Atualmente, a legislação não estabelece restrições de locais que um condenado possa frequentar, a menos que haja uma medida protetiva em vigor.
De acordo com a nova proposta, a condenação por um crime contra uma mulher ocorrido em uma academia implicará na proibição automática de matrícula e frequência nesses locais para o agressor.
A versão aprovada foi a da relatora, deputada Flávia Morais (PDT-GO), que unificou o Projeto de Lei 3801/23, de autoria do deputado Jeferson Rodrigues (PSDB-GO), e o substitutivo da Comissão do Esporte. A relatora optou por incorporar a proibição diretamente ao Código Penal, em vez de criar uma lei separada.
Adicionalmente, a proposta determina que as academias terão o direito de rescindir contratos com alunos que tenham praticado violência contra mulheres em suas instalações, sem que isso gere qualquer custo para o estabelecimento.
Proteção e prevenção
A deputada Flávia Morais destacou que a iniciativa tem um importante caráter preventivo, visando impedir que a violência contra a mulher se repita em ambientes de academias esportivas.

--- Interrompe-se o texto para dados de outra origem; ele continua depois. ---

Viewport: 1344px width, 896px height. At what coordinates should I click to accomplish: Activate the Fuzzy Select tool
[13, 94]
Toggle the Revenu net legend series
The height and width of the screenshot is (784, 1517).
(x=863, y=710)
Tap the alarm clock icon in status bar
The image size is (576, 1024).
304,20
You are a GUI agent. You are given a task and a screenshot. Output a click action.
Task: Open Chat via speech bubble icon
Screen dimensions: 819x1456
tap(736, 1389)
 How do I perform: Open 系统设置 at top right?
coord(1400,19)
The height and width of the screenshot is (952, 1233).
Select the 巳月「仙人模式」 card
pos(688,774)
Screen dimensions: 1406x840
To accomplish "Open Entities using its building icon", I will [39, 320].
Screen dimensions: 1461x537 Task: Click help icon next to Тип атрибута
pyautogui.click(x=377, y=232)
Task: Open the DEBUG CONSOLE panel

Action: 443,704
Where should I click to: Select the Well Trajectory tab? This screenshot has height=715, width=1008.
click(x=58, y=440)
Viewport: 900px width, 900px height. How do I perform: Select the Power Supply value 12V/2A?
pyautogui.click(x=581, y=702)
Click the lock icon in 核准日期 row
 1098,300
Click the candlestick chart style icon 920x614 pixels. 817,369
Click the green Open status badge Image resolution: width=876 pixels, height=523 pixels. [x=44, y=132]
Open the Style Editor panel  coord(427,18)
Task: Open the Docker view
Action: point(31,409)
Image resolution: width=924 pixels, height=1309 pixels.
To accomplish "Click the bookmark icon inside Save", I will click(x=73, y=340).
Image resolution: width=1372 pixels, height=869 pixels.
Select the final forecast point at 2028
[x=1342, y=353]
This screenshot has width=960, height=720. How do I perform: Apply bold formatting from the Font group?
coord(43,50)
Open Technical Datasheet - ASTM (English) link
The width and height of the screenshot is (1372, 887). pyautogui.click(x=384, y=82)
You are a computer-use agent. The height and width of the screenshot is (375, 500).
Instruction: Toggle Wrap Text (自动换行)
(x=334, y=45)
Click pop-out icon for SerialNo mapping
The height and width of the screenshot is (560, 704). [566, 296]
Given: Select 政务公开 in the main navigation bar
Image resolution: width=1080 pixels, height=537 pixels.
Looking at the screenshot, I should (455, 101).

"Esta medida não se limita a sancionar atos passados, mas também busca coibir a ocorrência de novos episódios que ameacem a integridade feminina", ressaltou.
Próximos passos
O projeto, que tramita em caráter conclusivo, ainda será avaliado pela Comissão de Constituição e Justiça e de Cidadania.
Para se tornar lei, a proposta necessita da aprovação tanto da Câmara quanto do Senado.